## ABOUT THIS TASK:
Leave out the pictures, and quote exactly the lines running from the one with "Click the horizontal" through the last line of the entries below.
*** RECORDS PROVIDED ***
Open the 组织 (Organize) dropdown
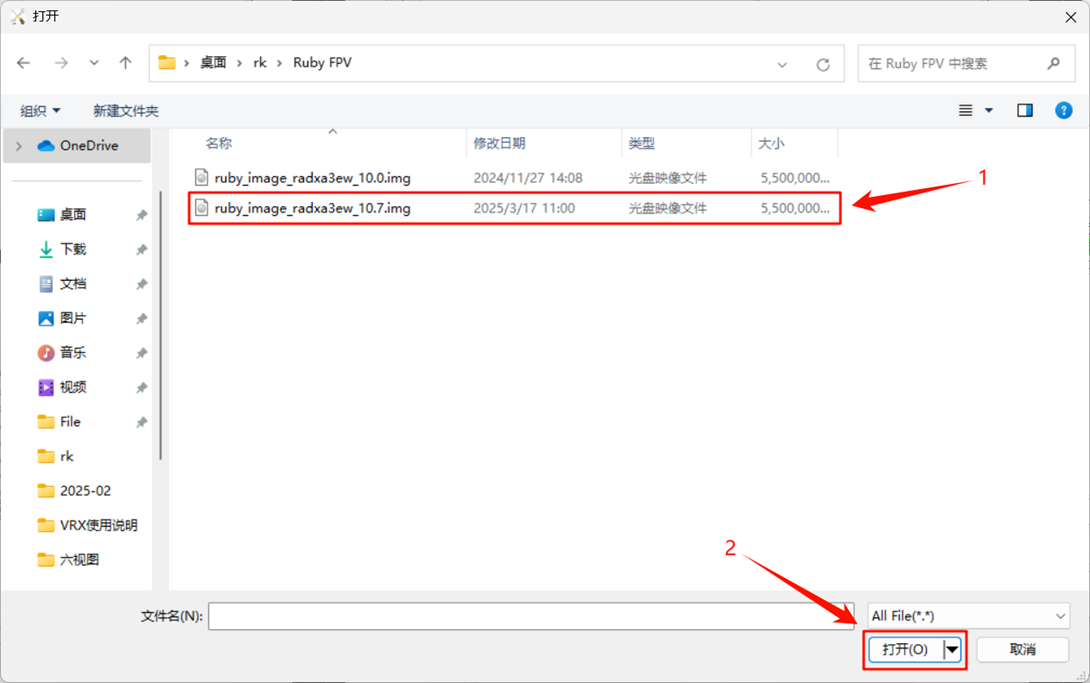 [x=40, y=110]
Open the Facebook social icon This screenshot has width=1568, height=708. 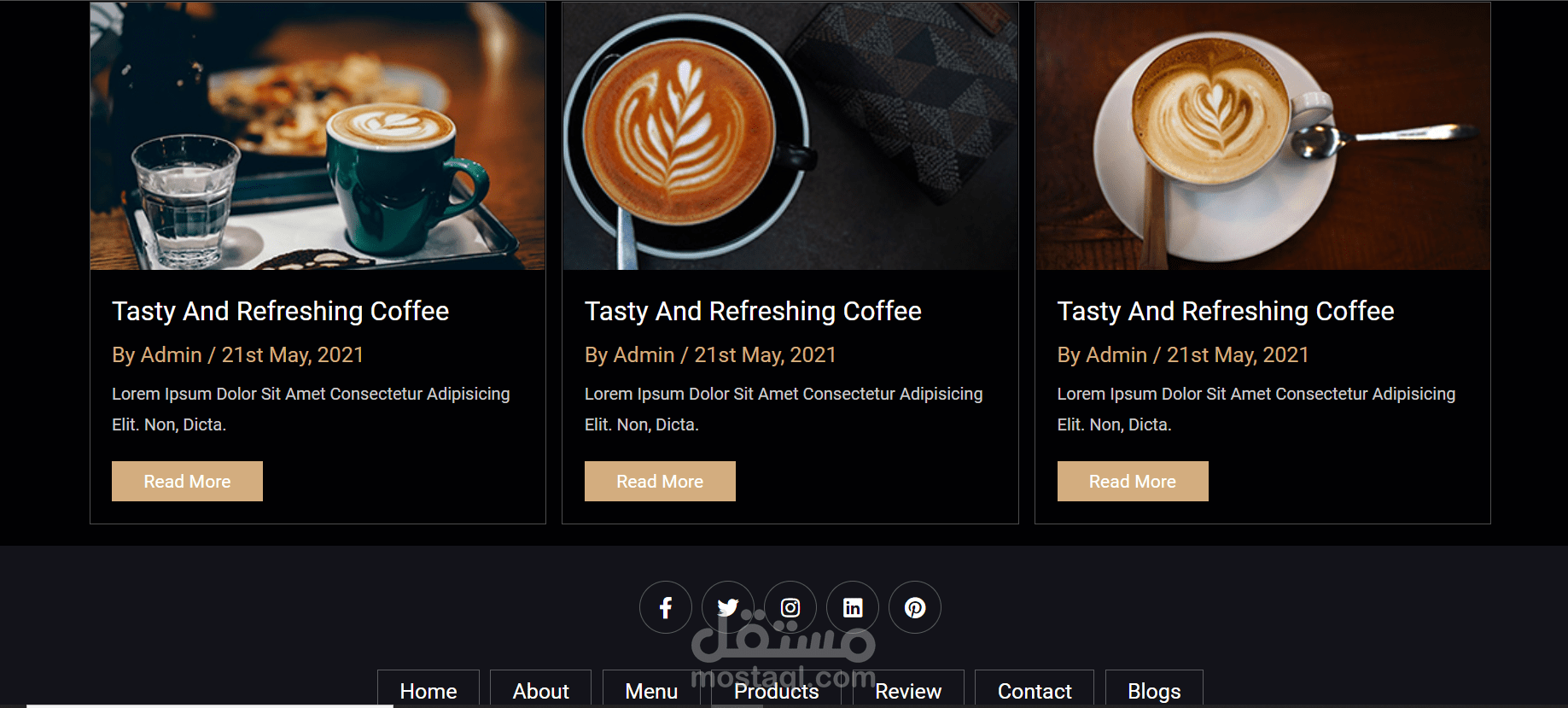coord(665,607)
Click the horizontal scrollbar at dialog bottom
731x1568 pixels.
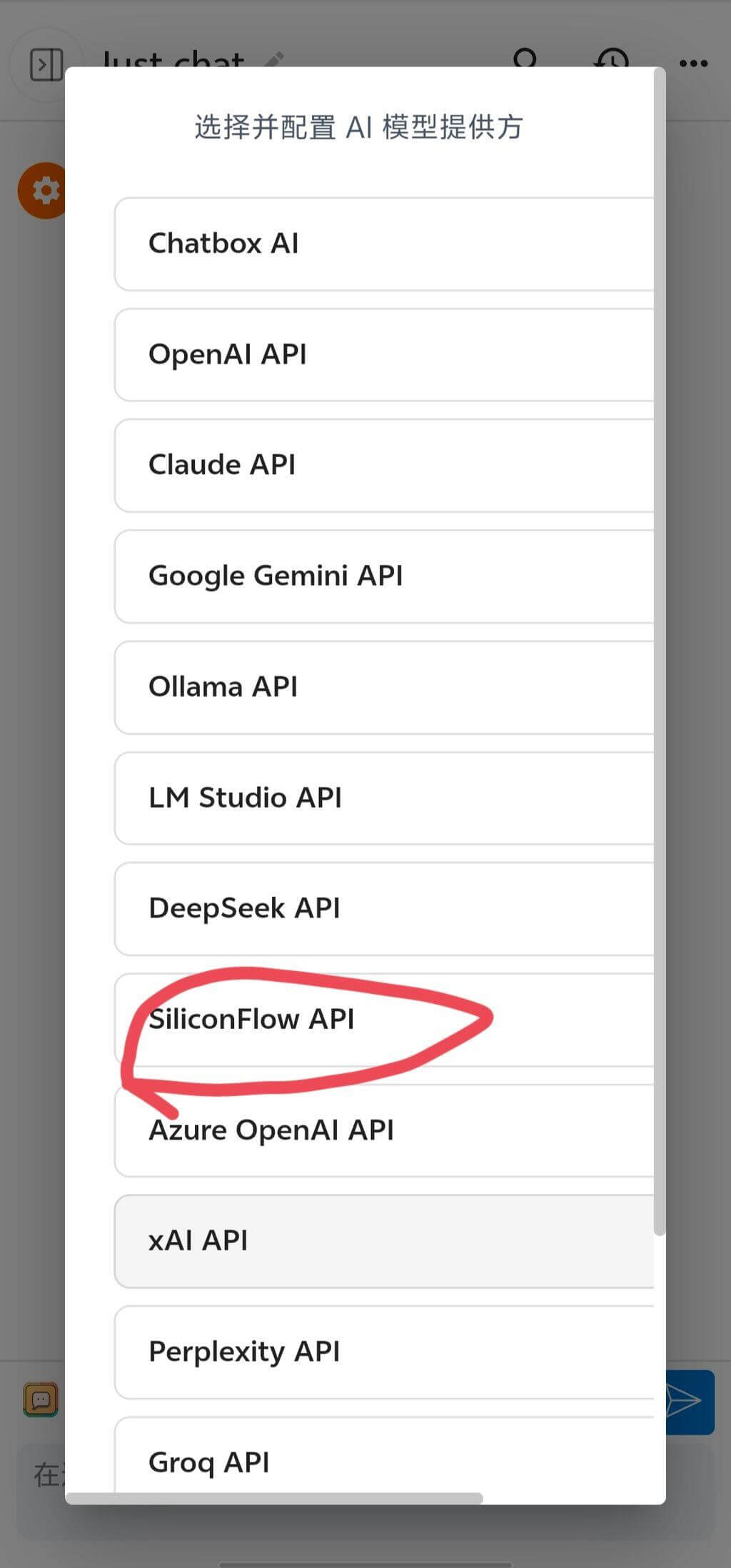click(x=275, y=1497)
*** End of RECORDS PROVIDED ***
## RESULT FOR THIS EXERCISE:
Click the horizontal scrollbar at dialog bottom
731x1568 pixels.
click(x=275, y=1497)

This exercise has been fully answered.